- [Exercise directions] Your task is to gather the lines below that hold the string "computer".

- [Records to use]
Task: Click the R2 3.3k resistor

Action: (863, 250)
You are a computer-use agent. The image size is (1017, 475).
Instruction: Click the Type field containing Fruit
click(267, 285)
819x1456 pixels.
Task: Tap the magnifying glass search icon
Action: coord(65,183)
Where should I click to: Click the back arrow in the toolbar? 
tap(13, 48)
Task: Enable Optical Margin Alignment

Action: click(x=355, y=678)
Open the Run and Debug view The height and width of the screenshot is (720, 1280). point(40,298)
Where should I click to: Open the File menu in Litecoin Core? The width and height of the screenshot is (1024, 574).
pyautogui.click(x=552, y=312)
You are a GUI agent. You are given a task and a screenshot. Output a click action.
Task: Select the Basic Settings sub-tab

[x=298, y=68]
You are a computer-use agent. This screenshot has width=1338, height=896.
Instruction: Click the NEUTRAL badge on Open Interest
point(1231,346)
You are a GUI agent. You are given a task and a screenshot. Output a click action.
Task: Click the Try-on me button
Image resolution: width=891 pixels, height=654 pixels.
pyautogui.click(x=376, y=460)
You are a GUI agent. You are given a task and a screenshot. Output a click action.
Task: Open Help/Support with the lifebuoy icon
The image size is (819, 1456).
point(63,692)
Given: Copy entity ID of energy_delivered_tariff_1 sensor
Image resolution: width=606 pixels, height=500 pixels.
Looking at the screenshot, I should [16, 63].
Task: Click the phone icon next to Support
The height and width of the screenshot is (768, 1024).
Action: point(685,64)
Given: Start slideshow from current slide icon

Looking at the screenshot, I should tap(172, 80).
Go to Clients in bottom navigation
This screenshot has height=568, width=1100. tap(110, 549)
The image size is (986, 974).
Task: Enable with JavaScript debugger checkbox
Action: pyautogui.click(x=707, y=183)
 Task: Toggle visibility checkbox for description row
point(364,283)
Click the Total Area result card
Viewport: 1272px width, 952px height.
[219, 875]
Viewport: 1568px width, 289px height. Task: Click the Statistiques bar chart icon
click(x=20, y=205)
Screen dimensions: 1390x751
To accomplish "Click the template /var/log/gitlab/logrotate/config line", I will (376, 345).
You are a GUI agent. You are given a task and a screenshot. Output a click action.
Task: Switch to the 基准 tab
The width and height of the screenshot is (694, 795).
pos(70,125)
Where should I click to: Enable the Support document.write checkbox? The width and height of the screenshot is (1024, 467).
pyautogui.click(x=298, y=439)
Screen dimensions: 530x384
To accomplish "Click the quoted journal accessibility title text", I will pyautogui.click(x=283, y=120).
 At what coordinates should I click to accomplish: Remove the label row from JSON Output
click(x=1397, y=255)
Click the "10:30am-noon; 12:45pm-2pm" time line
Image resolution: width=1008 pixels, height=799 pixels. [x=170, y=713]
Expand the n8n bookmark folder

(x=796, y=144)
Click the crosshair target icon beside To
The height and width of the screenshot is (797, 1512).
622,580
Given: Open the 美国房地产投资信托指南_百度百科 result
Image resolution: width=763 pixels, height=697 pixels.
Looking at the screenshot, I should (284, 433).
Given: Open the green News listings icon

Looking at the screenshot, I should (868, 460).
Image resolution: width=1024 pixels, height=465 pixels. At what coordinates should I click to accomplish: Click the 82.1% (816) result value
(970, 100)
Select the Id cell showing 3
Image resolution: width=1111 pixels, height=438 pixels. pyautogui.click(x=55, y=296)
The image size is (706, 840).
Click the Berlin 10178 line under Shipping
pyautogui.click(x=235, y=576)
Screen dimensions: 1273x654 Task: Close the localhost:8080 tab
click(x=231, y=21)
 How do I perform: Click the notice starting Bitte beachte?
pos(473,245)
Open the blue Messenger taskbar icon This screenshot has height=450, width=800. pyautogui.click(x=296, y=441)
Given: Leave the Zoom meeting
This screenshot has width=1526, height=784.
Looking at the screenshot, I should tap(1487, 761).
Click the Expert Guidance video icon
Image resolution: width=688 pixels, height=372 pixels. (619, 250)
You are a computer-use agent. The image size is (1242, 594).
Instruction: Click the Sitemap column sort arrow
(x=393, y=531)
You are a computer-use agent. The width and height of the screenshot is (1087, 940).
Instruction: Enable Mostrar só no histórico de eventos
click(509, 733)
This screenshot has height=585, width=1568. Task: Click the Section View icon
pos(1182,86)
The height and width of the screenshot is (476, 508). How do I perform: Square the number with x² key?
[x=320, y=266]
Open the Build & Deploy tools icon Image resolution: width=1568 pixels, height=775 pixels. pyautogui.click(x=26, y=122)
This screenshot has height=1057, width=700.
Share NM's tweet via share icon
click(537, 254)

- [Exercise answer]
You are a computer-use agent. The image size is (1017, 475).
You are a computer-use agent. This screenshot has width=1338, height=896.
You are a computer-use agent. The image size is (1242, 594).
You are a computer-use agent. The width and height of the screenshot is (1087, 940).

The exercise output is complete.